Sie wollen die ЕU im Bereich Sicherheit und Verteidigung ambitioniert ausgestalten (S.135). Sie wollen „eine verstärkte Zusammenarbeit nationaler Armeen“, also eine starke europäische Armee, eingebettet in die NATO. Sie fordern ausdrücklich „zivile und militärische Missionen der EU“ (S.136).

Selbstverständlich soll die „Außen-, Sicherheits- und Entwicklungspolitik“ (S.143) „wertebasiert“ sein. Verschämt heißt es: „Dabei leiten uns unsere Werte und Interessen.“ Welche Interessen wird allerdings nicht gesagt. Exporte? Rohstoffe? Macht? Einflusszonen? Dass es nicht um Menschen geht, wird kurz vorher klar gemacht. Bei den Flüchtlingen will man eine „Rückführungsoffensive“ (S.140), weil „nicht jeder Mensch, der zu uns kommt, kann bleiben“ und die „Aufnahmefähigkeit der Gesellschaft“ begrenzt sei. Das hört sich an wie AfD-Propaganda. Daher wollen sie „irreguläre Migration wirksam reduzieren“ (S.141). Das wird dann so laufen, wie gerade an der Grenze Polens zu Weißrussland. Man fragt sich darüber hinaus, wo reguläre Migration überhaupt möglich ist? Ja dann, wenn man billige Arbeitskräfte für die Pflege oder dringend benötigte Fachkräfte für die Konzerne braucht. Die Opfer von Krieg und Ausbeutung hingegen sollen draußen bleiben. Das sind die „Werte“!
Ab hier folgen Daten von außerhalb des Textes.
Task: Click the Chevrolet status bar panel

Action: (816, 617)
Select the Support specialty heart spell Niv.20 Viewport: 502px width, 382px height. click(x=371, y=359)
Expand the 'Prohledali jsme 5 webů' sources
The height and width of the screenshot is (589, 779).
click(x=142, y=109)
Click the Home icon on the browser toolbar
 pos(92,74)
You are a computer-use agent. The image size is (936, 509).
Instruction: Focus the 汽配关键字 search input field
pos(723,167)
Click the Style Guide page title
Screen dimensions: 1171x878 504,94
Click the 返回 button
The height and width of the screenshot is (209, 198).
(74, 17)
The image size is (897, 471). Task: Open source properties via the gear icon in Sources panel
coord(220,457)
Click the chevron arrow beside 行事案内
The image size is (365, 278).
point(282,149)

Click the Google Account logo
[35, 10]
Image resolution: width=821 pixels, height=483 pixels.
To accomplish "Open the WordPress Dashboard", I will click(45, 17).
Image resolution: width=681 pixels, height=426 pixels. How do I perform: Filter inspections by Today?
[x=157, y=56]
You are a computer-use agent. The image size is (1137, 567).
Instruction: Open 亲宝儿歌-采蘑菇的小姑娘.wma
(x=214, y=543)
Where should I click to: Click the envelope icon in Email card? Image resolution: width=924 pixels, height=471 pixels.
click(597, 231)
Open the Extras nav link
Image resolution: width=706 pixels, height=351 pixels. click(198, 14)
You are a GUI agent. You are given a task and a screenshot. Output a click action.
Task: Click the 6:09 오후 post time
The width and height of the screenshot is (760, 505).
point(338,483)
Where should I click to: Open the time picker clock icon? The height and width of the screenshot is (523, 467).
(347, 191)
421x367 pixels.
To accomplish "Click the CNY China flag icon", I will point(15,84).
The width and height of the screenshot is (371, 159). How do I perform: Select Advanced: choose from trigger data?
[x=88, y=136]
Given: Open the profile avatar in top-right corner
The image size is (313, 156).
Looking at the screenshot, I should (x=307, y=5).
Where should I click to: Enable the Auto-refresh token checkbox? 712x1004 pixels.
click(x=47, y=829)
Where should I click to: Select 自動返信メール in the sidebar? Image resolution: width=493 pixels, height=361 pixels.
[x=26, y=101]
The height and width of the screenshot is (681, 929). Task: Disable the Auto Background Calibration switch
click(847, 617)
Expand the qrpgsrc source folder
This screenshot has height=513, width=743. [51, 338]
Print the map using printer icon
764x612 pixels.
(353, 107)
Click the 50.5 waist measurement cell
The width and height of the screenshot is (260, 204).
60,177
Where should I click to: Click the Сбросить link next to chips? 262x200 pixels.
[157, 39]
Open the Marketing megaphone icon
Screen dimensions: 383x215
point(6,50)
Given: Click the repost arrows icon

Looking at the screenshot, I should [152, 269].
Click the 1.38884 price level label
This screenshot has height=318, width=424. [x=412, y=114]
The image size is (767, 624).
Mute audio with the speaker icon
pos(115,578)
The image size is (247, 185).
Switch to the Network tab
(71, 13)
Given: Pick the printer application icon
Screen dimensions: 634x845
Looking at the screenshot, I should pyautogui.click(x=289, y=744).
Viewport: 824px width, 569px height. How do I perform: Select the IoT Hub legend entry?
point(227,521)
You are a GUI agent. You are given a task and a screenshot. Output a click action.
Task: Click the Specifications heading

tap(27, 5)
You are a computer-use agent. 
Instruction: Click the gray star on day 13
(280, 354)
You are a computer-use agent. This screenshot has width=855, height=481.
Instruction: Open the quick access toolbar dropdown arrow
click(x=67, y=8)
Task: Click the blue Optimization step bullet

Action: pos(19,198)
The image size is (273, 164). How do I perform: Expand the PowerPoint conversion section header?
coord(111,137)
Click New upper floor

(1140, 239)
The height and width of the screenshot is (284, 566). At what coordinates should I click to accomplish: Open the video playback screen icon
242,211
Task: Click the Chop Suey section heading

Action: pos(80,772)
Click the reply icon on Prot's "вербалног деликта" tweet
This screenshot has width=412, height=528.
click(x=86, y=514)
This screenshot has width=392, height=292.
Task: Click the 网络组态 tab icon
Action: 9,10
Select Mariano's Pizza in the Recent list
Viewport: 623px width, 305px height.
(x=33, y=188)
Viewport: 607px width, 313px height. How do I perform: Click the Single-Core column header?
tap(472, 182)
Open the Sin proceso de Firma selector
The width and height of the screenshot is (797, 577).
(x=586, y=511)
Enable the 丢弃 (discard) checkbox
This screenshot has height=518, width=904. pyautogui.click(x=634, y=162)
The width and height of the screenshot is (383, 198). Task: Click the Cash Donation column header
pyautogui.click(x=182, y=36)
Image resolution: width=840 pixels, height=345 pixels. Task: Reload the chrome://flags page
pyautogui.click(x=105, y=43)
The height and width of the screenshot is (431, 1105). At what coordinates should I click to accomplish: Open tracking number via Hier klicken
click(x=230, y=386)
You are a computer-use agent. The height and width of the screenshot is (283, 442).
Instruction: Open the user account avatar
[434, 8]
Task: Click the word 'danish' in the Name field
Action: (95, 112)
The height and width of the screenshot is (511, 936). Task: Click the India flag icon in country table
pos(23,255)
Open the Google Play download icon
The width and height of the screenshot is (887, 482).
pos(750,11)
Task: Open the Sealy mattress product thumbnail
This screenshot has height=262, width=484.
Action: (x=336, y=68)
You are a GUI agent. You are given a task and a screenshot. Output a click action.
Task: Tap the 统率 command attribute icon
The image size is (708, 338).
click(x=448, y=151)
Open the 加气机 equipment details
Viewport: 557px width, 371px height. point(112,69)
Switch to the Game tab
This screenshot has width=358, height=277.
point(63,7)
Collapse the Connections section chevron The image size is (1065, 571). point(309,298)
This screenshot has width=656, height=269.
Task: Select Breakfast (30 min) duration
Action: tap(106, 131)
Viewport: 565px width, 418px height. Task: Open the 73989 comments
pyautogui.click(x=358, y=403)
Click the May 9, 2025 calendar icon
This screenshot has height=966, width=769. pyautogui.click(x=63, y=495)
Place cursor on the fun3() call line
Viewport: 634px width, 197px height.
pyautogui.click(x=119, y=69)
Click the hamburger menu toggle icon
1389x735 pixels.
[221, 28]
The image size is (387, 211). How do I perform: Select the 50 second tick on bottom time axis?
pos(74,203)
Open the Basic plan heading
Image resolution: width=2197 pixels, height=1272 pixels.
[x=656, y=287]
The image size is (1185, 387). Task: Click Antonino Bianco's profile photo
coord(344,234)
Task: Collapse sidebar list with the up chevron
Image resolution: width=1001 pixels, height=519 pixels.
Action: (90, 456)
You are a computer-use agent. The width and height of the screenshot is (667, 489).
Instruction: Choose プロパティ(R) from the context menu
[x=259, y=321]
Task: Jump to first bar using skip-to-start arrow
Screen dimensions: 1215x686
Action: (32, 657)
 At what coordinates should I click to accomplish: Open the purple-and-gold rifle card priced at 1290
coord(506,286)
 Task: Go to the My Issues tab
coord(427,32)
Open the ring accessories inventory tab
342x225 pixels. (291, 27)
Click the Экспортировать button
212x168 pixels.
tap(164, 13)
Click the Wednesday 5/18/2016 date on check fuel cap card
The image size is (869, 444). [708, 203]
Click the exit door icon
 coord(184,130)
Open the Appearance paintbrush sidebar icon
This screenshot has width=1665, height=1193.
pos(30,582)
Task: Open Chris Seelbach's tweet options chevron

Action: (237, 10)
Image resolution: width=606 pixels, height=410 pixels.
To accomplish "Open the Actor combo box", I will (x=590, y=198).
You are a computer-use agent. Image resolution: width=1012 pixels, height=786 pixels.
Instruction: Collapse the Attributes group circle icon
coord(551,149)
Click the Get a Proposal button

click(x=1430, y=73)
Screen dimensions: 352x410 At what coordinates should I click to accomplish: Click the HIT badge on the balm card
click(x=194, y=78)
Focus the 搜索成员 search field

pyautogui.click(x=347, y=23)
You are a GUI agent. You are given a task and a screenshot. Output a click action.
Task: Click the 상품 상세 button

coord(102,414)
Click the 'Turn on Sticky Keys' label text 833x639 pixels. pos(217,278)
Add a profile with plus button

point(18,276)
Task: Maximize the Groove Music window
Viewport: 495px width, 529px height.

Und damit Kriege und Elend in der Welt auch zunehmen können, strebt man eine ЕU-Rüstungsexportverordnung“ an, angeblich für eine „Restriktive Rüstungsexportpolitik“ (S.146). Was so nett und „friedensliebend“ formuliert ist, ist das Gegenteil: Mehr Rüstungsexporte!

Für die Ausweitung der Großmachtpolitik soll die Bundeswehr für „Auslandseinsätze… bestmöglich personell, materiell sowie finanziell verlässlich ausgestattet werden.“ (S.148) Also mehr Aufrüstung und mehr Kriegseinsätze!